The years

I began working as a journalist in 1978 immediately I finished my degree and I was lucky to find a job so quickly. Lucky, as well, to have been working ever since virtually constantly. I totted the years up  - 32 of them and all spent writing or, more recently, encouraging others to.
Most of my working life I've been freelance. It's allowed me a four day week, even less, from time to time. It allows me to put washing in the machine while I'm working at home, be around at the end of a school or college day.
The downside is no paid holidays, time off sick and - an issue that may seem a luxury - no paid time to experiment. I gave myself three months this summer to concentrate on poetry and now I want more. It was overdue but I want more of it. In 32 years I've had just one other equivalent block of time, in my 30s, when I spent a summer in France after a relationship ended. The only other work breaks were when I had my children - I could afford about 4 months when I had my son, 5 when I had my daughter.

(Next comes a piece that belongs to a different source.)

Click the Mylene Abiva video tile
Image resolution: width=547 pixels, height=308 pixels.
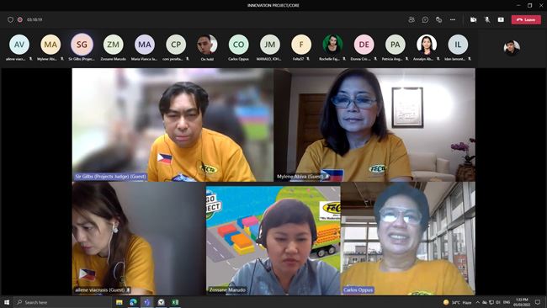374,125
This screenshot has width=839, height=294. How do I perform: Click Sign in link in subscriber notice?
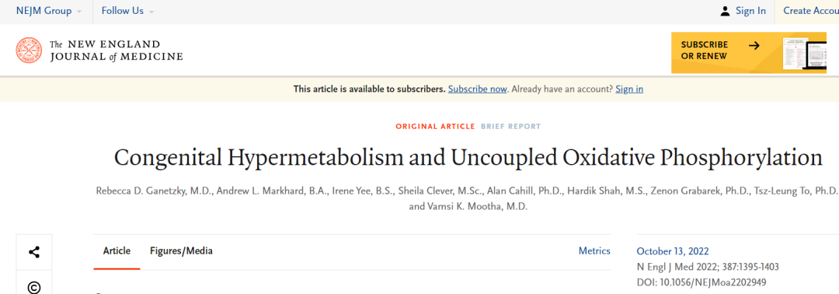629,89
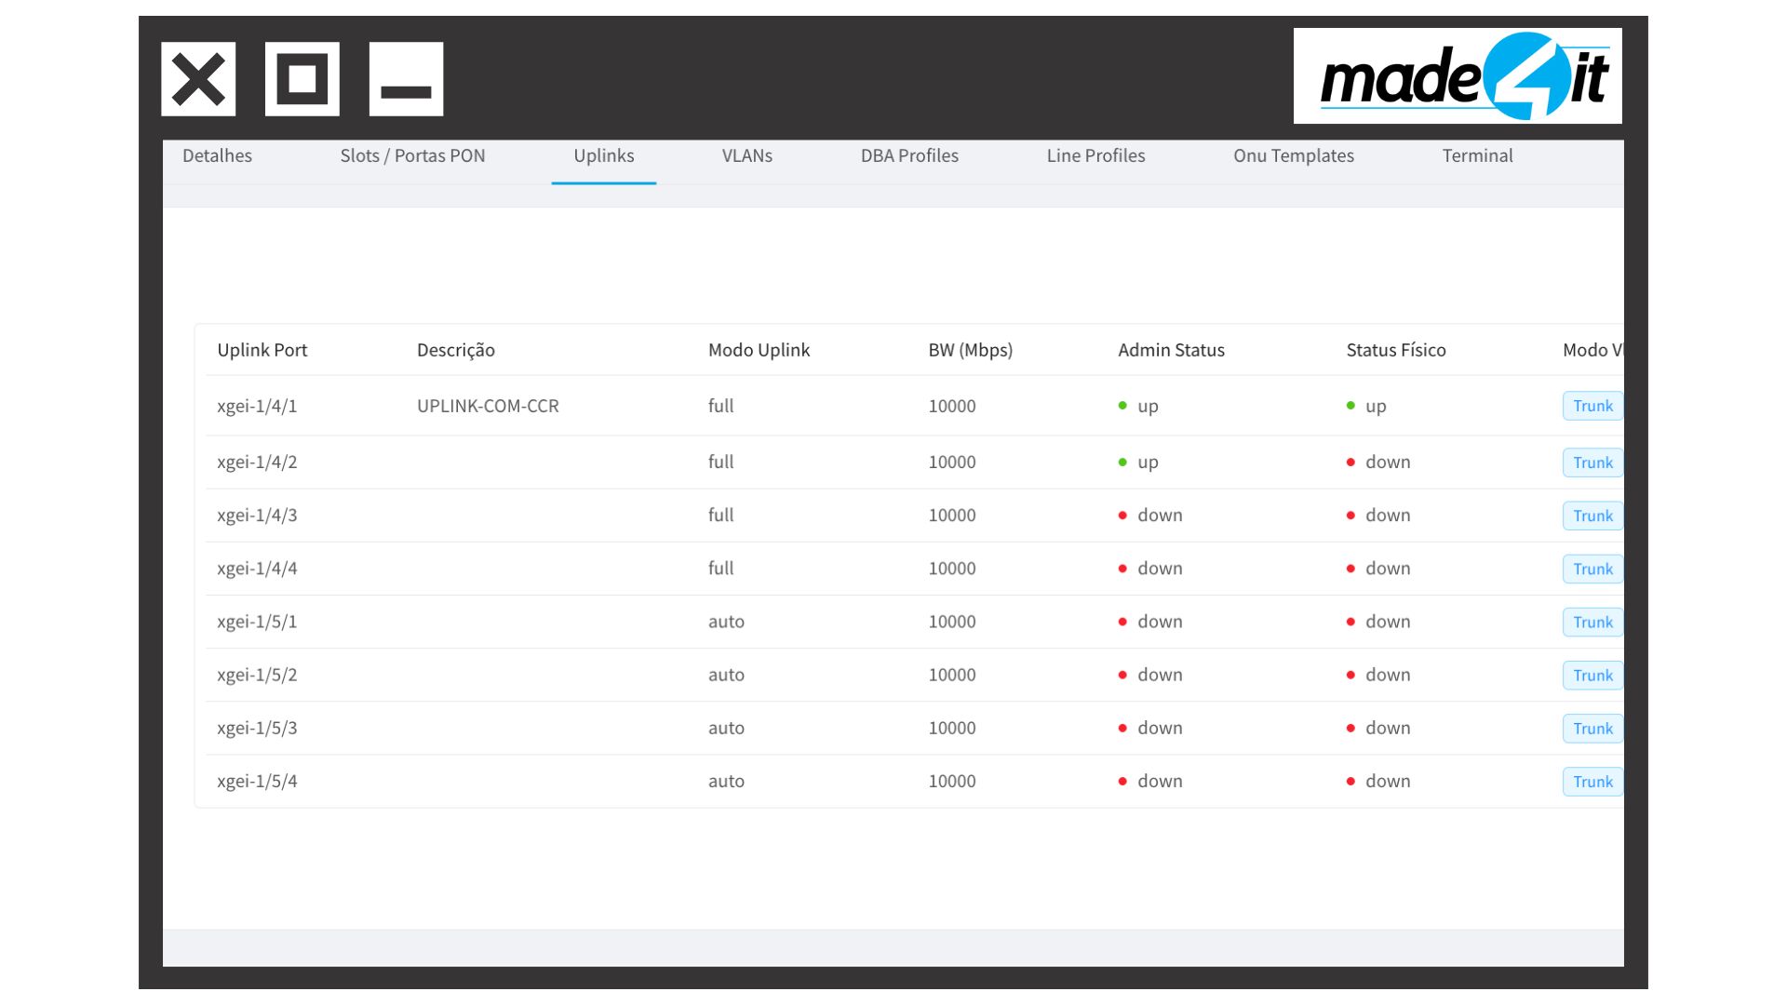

I wish I could convince myself that it's unreasonable to expect more, that the freedom I've had freelancing more than makes up for the absence of a pension and retirement time. I wish I could use scraps of time better.
But there is no substitute for prolonged thinking time, for what it can yield and the opportunity it offers for chasing a hunch, for daydreaming, for experimenting.
Someone once told me I should write down what I wanted. This is my desire. To find a way of funding six months uninterrupted by work of any kind to write more of the poems that emerged in the summer.